L’étrange position d’Al-Karama
En effet, le parti du sulfureux Saifeddine Makhlouf- qui soupçonne Ennahdha d’avoir appelé « secrètement à cette manifestation uniquement pour des fins purement partisanes »- vient d’annoncer ne pas être concerné par la manifestation en soutien au gouvernement Mechichi.
« Cet appel à la manifestation populaire n’a pas pour objectif de résoudre la crise. Mais il vise à améliorer les conditions de négociation du parti Ennahdha ». C’est ce qui ressort d’un communiqué émanant d’Al Karama.

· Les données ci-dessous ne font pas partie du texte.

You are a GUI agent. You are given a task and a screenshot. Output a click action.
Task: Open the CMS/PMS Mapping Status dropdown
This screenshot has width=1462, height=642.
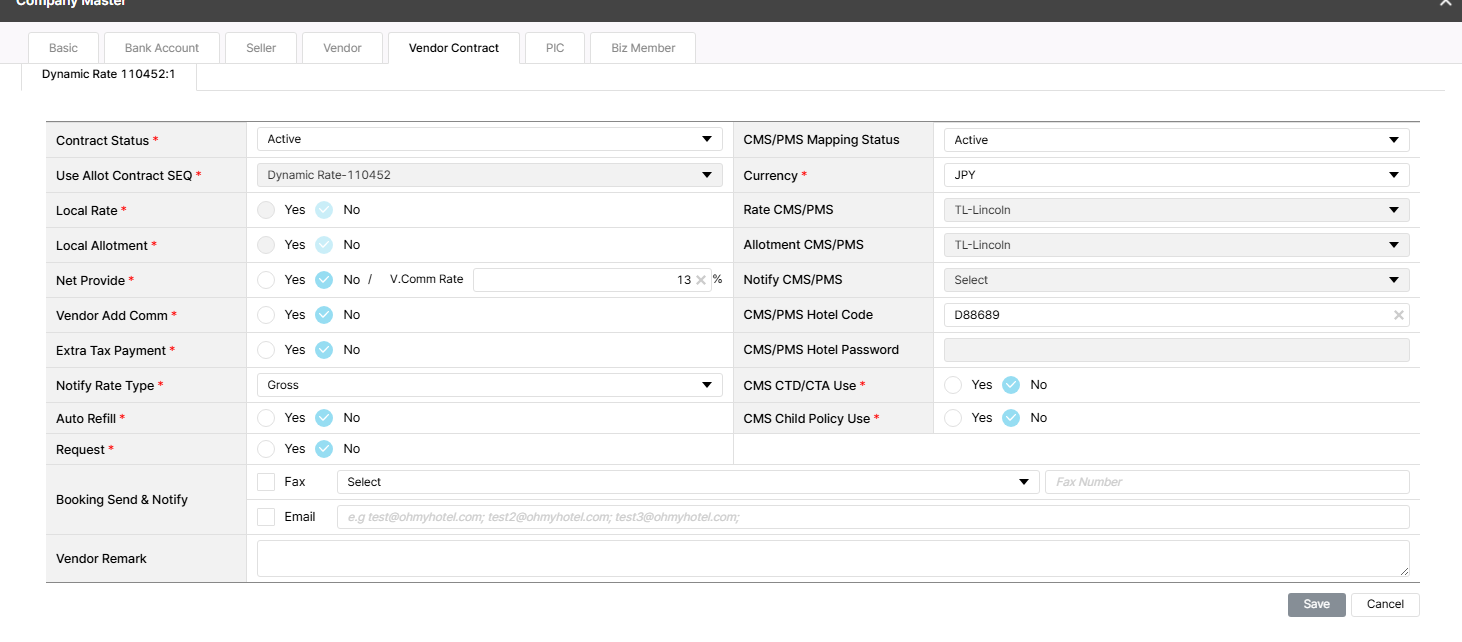1176,140
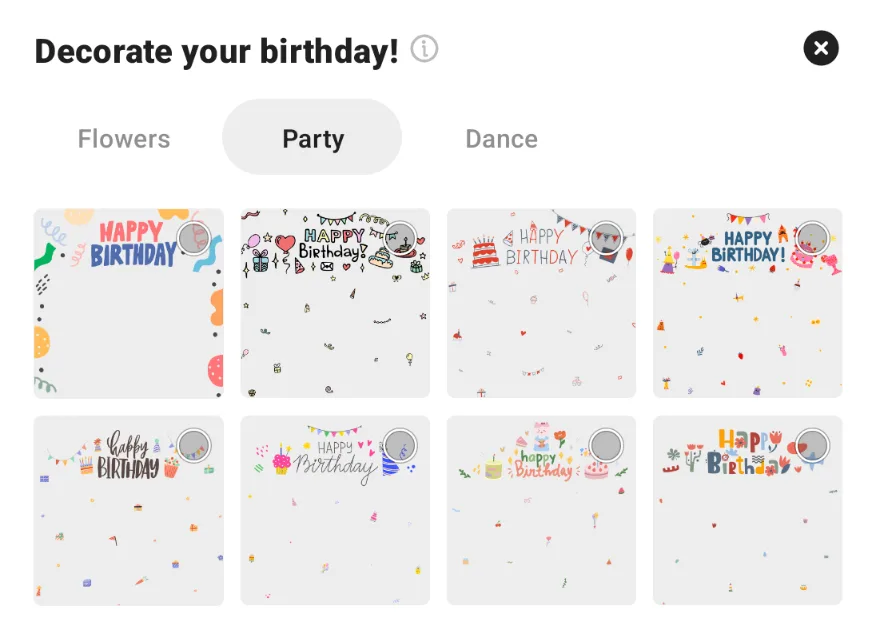
Task: Close the birthday decoration dialog
Action: coord(821,48)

S’agit-il d’une saute d’humeur passagère ou d’une entame de rébellion contre le « grand parti frère », dans le cadre de rapport de force au sein de la ceinture parlementaire censée soutenir Hichem Mechichi?

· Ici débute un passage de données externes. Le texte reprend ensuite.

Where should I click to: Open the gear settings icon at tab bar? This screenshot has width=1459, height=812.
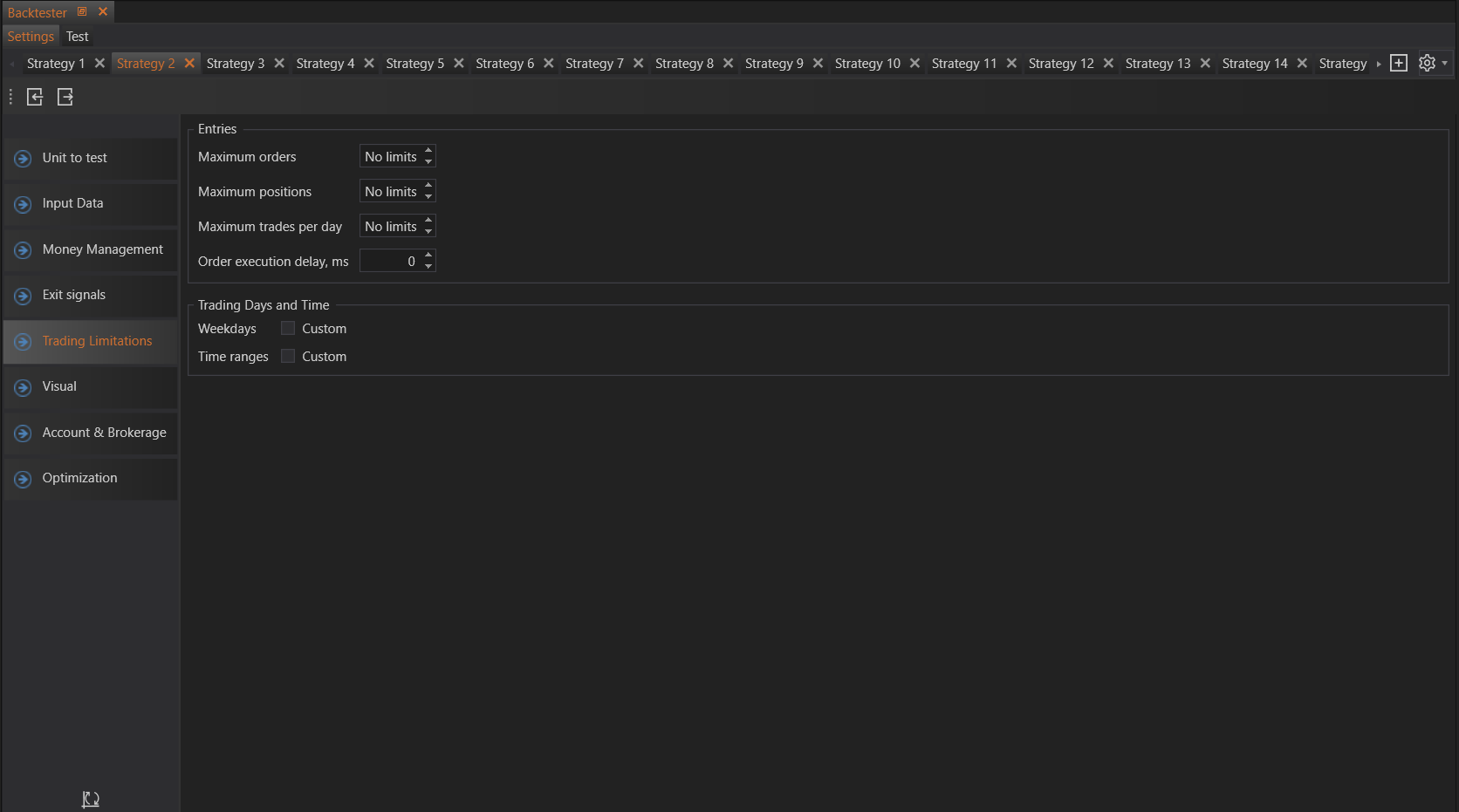click(x=1427, y=64)
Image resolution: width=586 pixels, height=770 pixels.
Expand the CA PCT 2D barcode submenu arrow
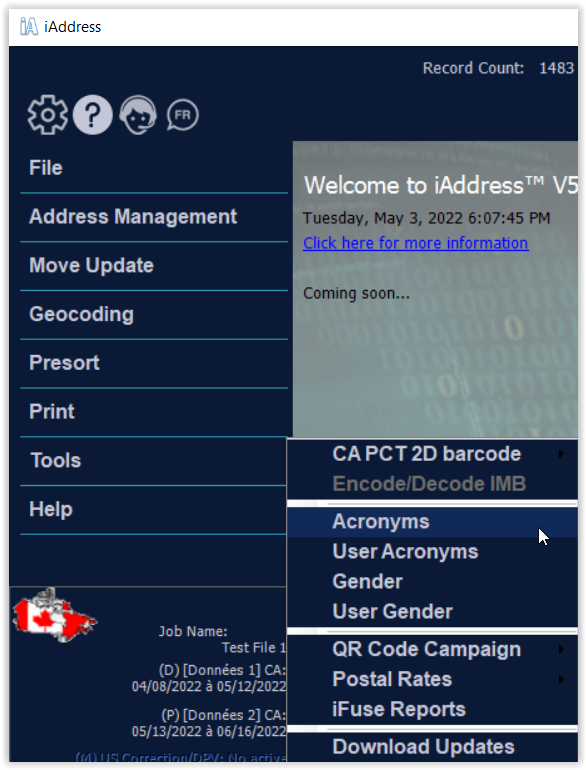[561, 454]
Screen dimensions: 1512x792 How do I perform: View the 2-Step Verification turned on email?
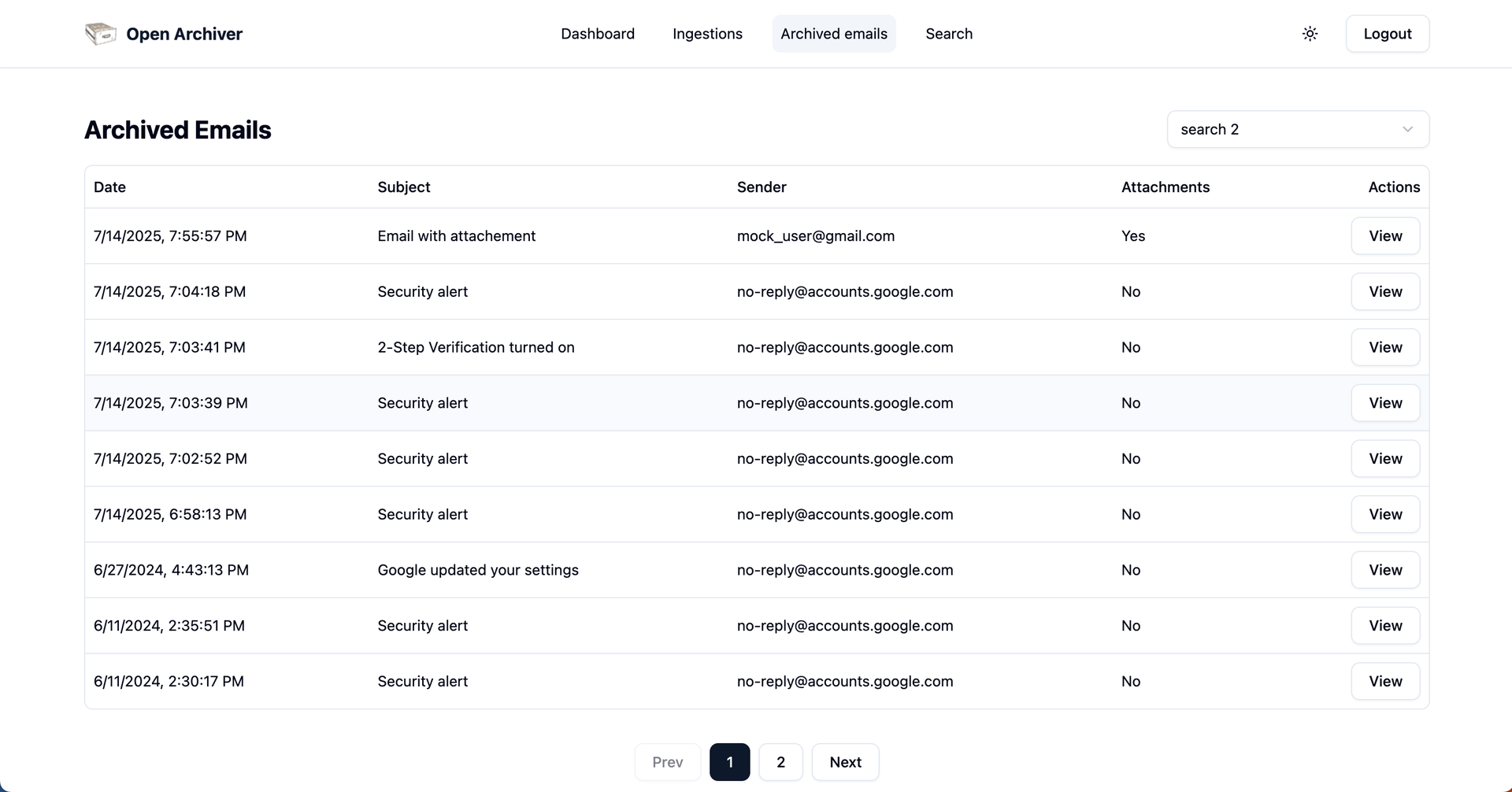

Pour rappel, via un communiqué publié dimanche 21 février 2021, le cheik de Montplaisir a appelé les jeunes du mouvement et ses partisans à participer à la « Marche nationale » prévue le 27 février. Et ce, afin de « protéger la constitution et de la démocratie du pays et accélérer le développement et les réformes sociales ».
Excès de zèle
Et pour mobiliser sa base, le parti islamiste n’a pas lésiné sur les moyens en louant des bus, des louages et autres moyens de transport pour ramener ses sympathisants vers le centre-ville.

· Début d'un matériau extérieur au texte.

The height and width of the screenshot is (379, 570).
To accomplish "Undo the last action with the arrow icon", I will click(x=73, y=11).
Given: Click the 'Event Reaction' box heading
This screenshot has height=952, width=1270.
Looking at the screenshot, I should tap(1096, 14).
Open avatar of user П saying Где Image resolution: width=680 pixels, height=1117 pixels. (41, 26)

A titre d’exemple, le zélé SG de la section d’Ennahdha à Gabès a adressé une étrange correspondance au PDG de la SNCFT. Et ce, afin de réserver un voyage spécial en partance de Gabès, le jour même de la « Marche nationale ».
C’est étrange et déconcertant. Les organisateurs de la manifestation ignorent-ils qu’il n’est pas dans les usages de « louer » un train appartenant au service public? Ou se croient-ils au dessus de la loi? Et qu’en est-il surtout de l’interdiction de se déplacer entre les régions imposée par les autorités pour contenir la pandémie?
Heureusement, et c’est tout à son honneur, la compagnie des chemins de fer a dédaigneusement rejeté cette impertinente requête.
Enfin, tout semble indiquer que cette manifestation voulue par Montplaisir est un signal de démonstration de force adressé à Carthage. Mais surtout, une réaction à une récente manifestation de masse. Suivez mon regard.